A common thread on here has been "why would God do X and not any other thing with the universe?"
The short answer is "we don't know".
The full answer is "we don't know and maybe we'll never know. Possibly we can't know."
To many a mind that looks like epistemological defeatism. Those trained in hard sciences may especially regard it so. Hard science rarely admits not to know something, and when it does, it proposes that we will know one day, usually sooner rather than later, and that surely we CAN know.
These are two very different, even contrary, approaches to knowledge within a field.

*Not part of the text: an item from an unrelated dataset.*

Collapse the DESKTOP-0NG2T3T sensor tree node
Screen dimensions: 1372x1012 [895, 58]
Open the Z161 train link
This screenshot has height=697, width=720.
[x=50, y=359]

But the former is consistent with the field studied by theology. If we are studying something which is by definition immensely more intelligent than ourselves, it should be clear that we must expect not to grasp the reasoning behind some decision or another. The highly trained chess player takes decisions whose reasoning is entirely mysterious to the newbie or casual player -- even one who knows the game rules just as well. That the newbie cannot grasp why, or would make a different move, doesn't mean there is no why or that the move done by the master doesn't make sense.
And this is a difference in practice more than in intelligence: a just above average expert player is way more proficient in chess than a guy who is top 0.01% of all IQs but a newbie in the game. Now picture what happens when the difference in intelligence is much, much wider, and where the difference in practice also favors the smarter guy.
Why should minnow intelligences like us (because in that perspective, that's what we are) understand in any depth the acts and choices of an intelligence as high and comprehensive as to be capable of Creation as we define it?
Romans 11:33 [ISV] O how deep are God’s riches,
I don't ask for faith from whomever that faith doesn't come naturally to. But to present an argument of "I would do it differently" when precisely one of the reasons God is God and man is man is the difference in intelligence (call it wisdom, experience, practice...) is really the wrong way to do it.
The Black Plague lasted for longer and killed more people in Catholic Europe because its aetiology (Yersinia pestis) was unknown; its treatment and prevention was based on Humor Theory; rats were not recognized as vectors; corpse disposal was not just inadequate, but outright increased the danger. If we transplanted an European, even an educated one, to today, and told them that bleeding and avoiding baths make the disease more dangerous, that corpses and things in contact with the dying patients should be burned, that cats and snakes should be intently reproduced to hunt more rats... the reply would surely be that they would do it differently. And here we're just talking about the increase in knowledge from 700 years past; as the difference in intelligence isn't really proven (though the Flynn Effect hints there may be one).
To summarize: yes, some things may make no sense to us. But that doesn't mean that they make no sense to an agency with much higher intelligence and much longer experience than we (even collectively as 7bn hoomins) have.